ニューヨークタイムス電子版よりTop3記事
1.イスラエル人とパレスチナ人は、喪失の一年を振り返る
【記事要旨】
 10月7日の攻撃から1年を迎えた昨日、世界中で行われた集会や抗議活動は、怒りと苦痛で満ちていた。イスラエル人は、数百人が殺害された音楽祭の会場であるレイムの森で厳粛な追悼式を開いた。人質の家族は、テルアビブの人質広場として知られる大きな公共広場に集まった。
 ガザでは、パレスチナ人が、家が破壊され、生活が一変し、愛する人が殺された、前例のない喪失の一年を振り返った。
 タイムズ特派員のラジャ・アブドゥルラヒム氏に、過去1年間の彼女の報道と、彼女にとって印象に残った瞬間について話を聞いた。
 「戦争が始まって1年が経ち、ガザの人々と話をすると、戦争がどれだけ長く続いたか、停戦交渉が進展せず終わりが見えないことについての落胆ばかりが聞こえてくる」と彼女は語った。「彼らはまた、この恐ろしい戦争から国際社会の関心が離れてしまったとも話します。この戦争は、小さなパレスチナ領土に想像を絶する死と破壊をもたらしました。」
 1年が経ち、戦争の唯一の勝者である憎悪はイスラエルとパレスチナの二国間平和の灰の上にそびえ立ち、中東全体に広がる恐れがある。
 イスラエル軍は昨日、レバノン南部のヒズボラの標的に大規模な攻撃を行い、さらに部隊を派遣したと発表した。ハマスが珍しいロケット弾攻撃でテルアビブを標的にした後、ガザも攻撃した。
【コメント】
 「憎悪だけが唯一の勝者」。解決は全く見通せない。

2.ミシガン州のアラブ系有権者はハリス氏を拒否
【記事要旨】
 多くのアラブ系アメリカ人は、ガザ、そして現在はレバノンで戦争を繰り広げているイスラエルに対するバイデン政権の支援に憤慨している。

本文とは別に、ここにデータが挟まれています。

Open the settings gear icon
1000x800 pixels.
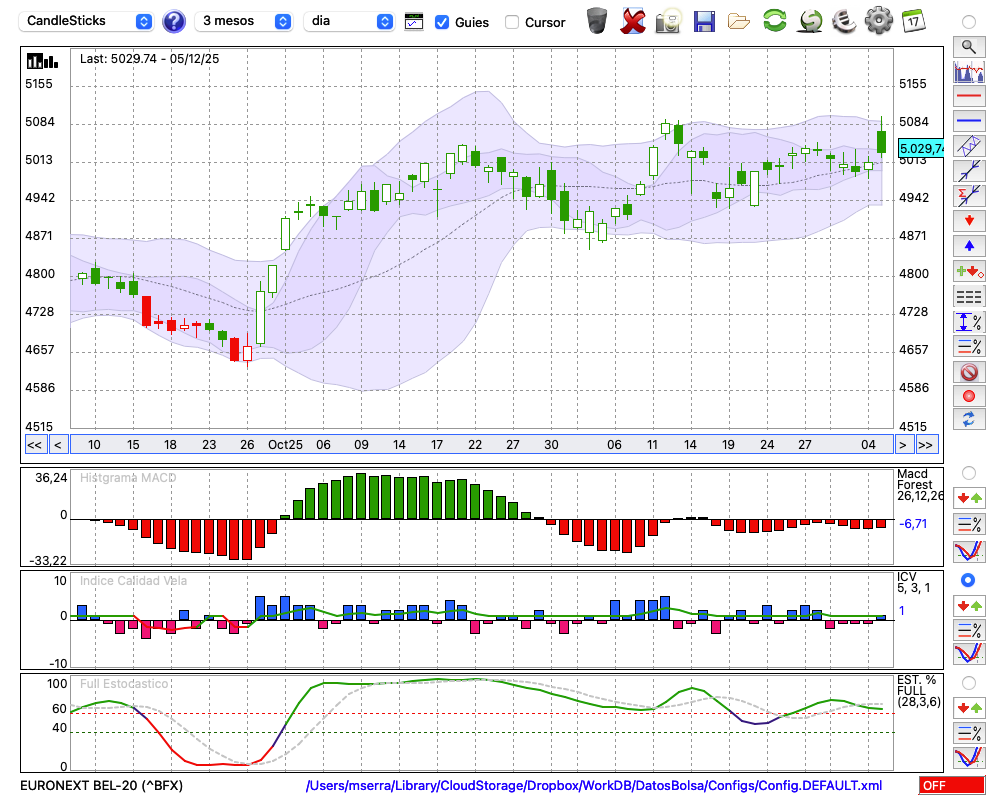point(878,20)
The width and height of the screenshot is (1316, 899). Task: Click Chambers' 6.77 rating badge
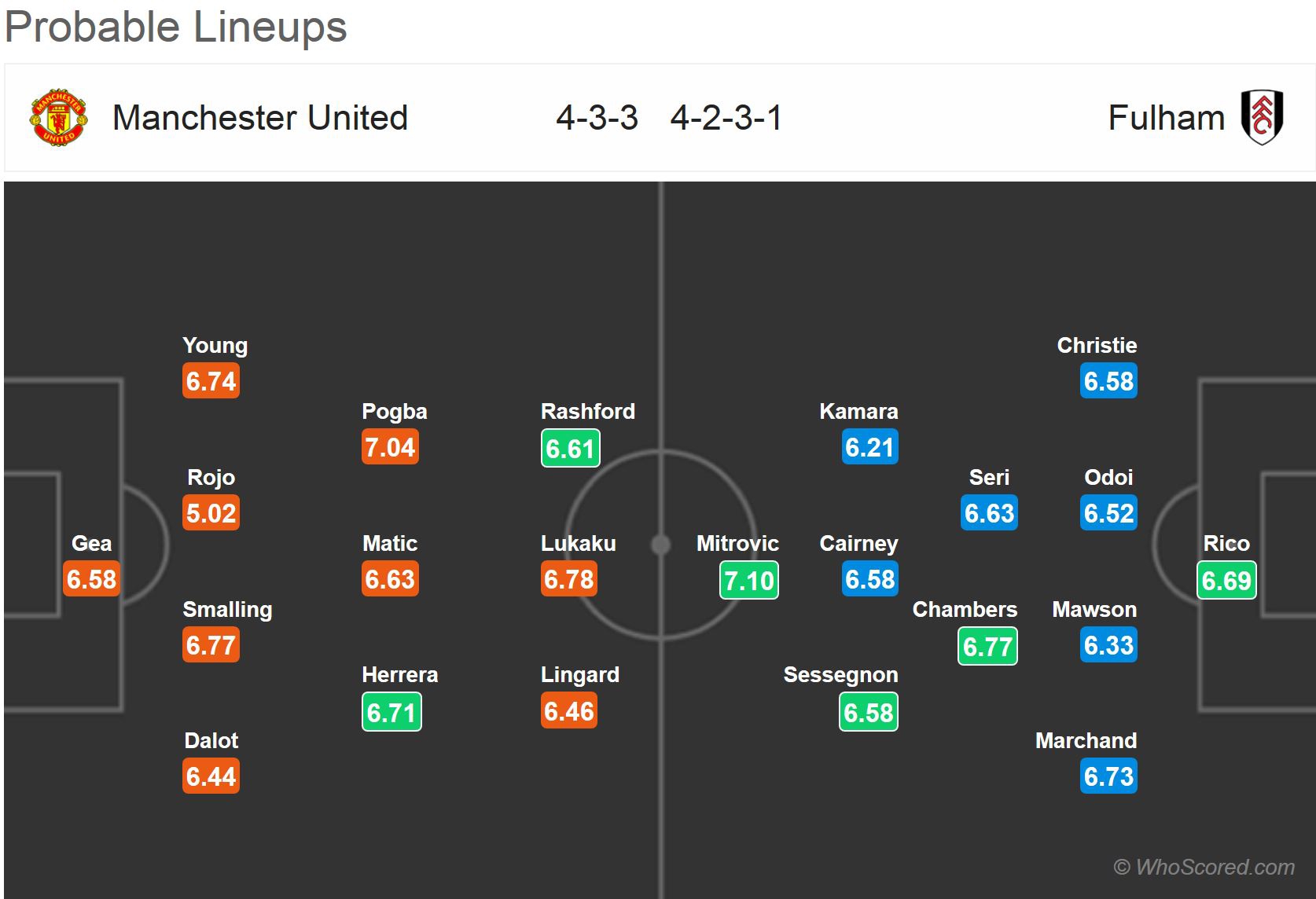pos(987,647)
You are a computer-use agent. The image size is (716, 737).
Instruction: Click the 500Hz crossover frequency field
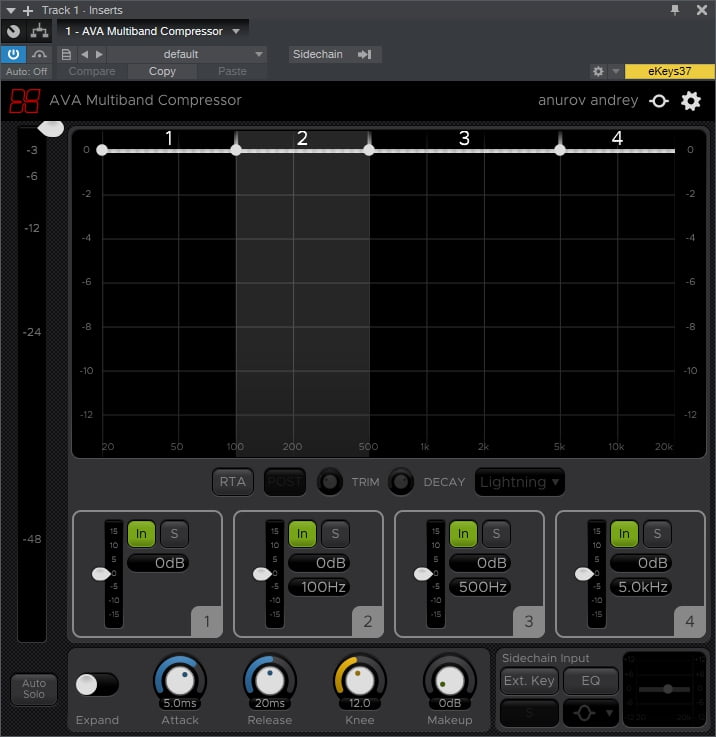480,587
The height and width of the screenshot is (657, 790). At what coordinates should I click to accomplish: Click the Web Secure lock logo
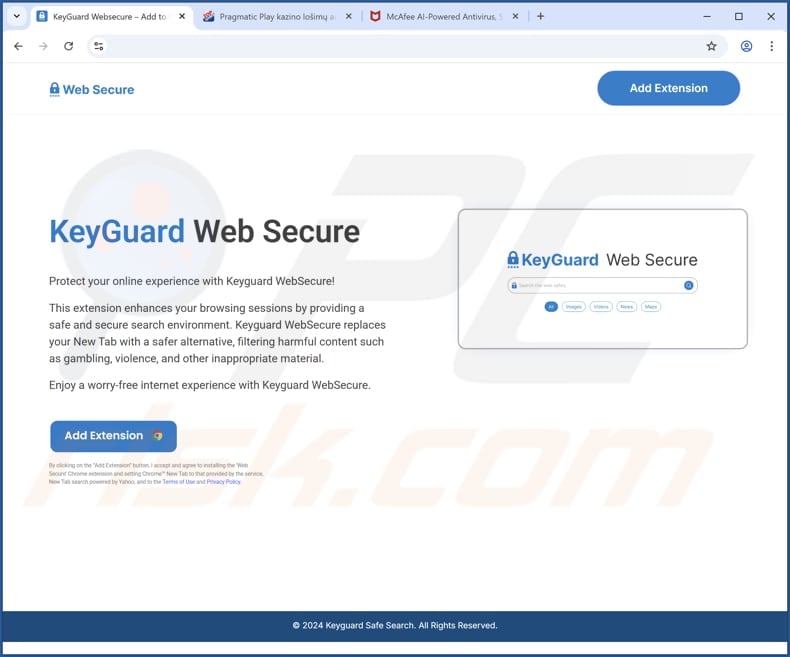click(92, 90)
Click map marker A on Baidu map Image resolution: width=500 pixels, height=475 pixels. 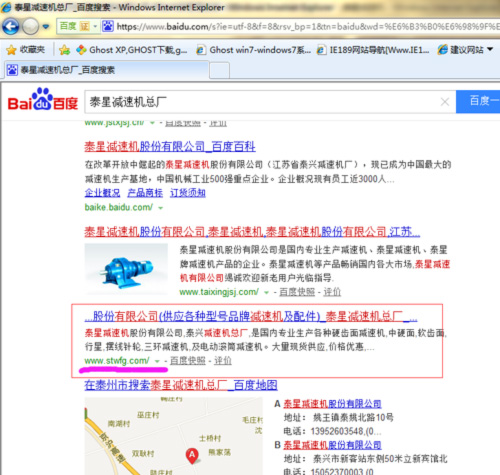tap(192, 456)
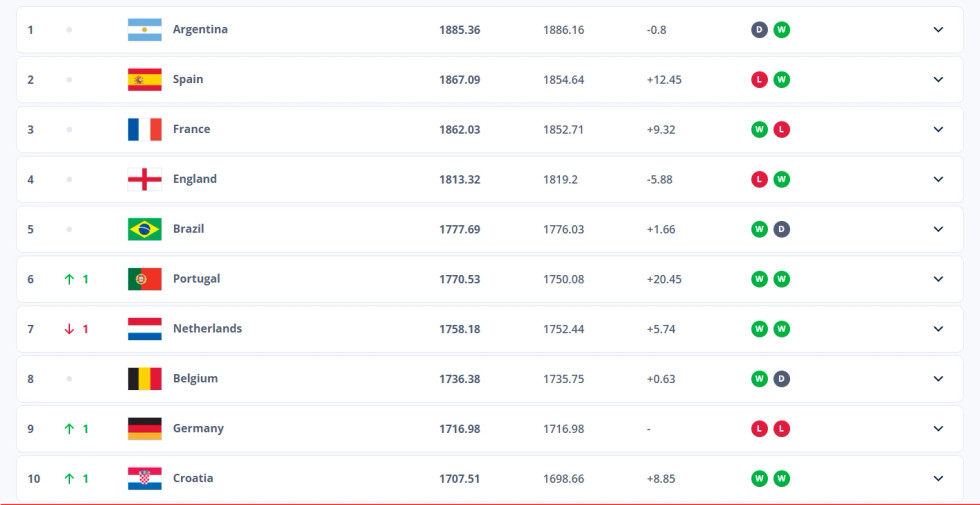
Task: Click Belgium's green W win badge
Action: point(759,379)
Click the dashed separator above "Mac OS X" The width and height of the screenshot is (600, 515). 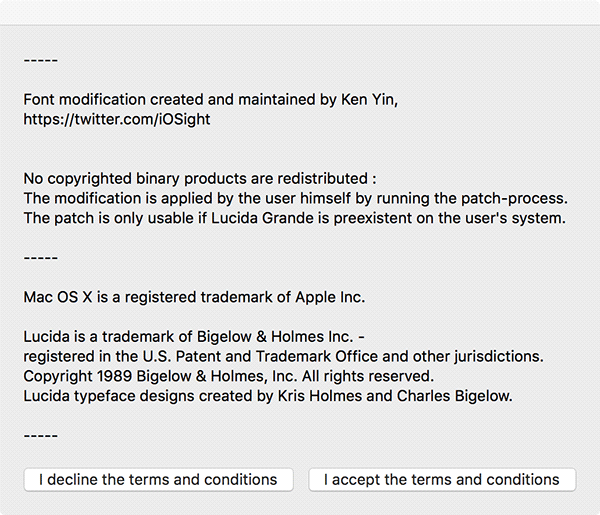click(41, 257)
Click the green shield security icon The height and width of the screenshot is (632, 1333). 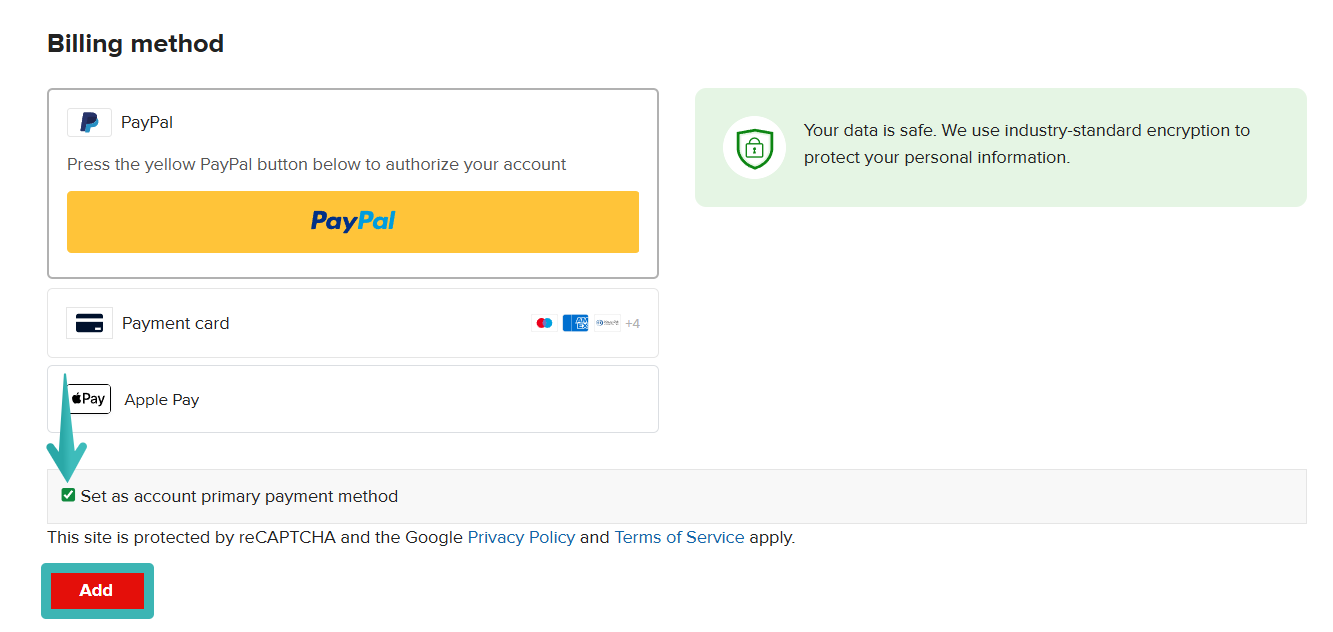pyautogui.click(x=753, y=147)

アラブ系アメリカ人とイスラム教徒の有権者が多数を占める重要な激戦州であるミシガン州ほど、このことが政治的に重要な場所はない。
 デトロイト地域では、民主党候補への支持がほぼ消え去ったことが、今週末の有権者、活動家、地域リーダーへのインタビューで明らかになった。一部の有権者は、カマラ・ハリス氏ではなく、第三党候補やドナルド・トランプ氏への支持を検討している。「イスラエルには一切関与してほしくない」と、有権者の一人、ファティマ・クライト氏は語った。「でも、トランプ氏なら海外で与えるダメージは少ないと思う」
【コメント】
 激戦州での人種グループの投票動向は選挙戦の結果に影響をおよぼす。大学でデモを繰り広げていた若者はどう投票するのだろうか。

3.人間の寿命はピークに達したのか?
【記事要旨】
 過去1世紀にわたり、医療と技術の進歩により、平均寿命は大幅に延びてきた。しかし、1990年から2019年までのデータを調べた新たな研究では、多くの国で平均寿命は延びたものの、その伸び率は鈍化していることがわかった。
 新たな研究は、70代、80代、90代まで生きる人が増えている一方で、平均年齢をそれ以上に引き上げることは難しいだろうと示唆している。「基本的に、今生きているのと同じくらい長く生きられると示唆している」と、この研究を率いたS・ジェイ・オルシャンスキー教授は述べた。
【コメント】
 うん。だから何ですか?という記事だ。

その他の記事
ノーベル賞:
 ビクター・アンブロス氏とゲイリー・ルヴクン氏は、細胞がどのように発達し機能するかを決定するのに役立つマイクロRNAの発見により、生理学・医学賞を受賞した。
チュニジア:
 カイス・サイード大統領が出口調査で簡単に再選を果たしたことが示され、アラブの春発祥の地に権威主義が戻ってきたことを示す最新の兆候となった。
フィリピン:
 2022年に大統領を退任するロドリゴ・ドゥテルテ氏は、家族の政治的拠点であるダバオ市長に立候補する書類を提出した。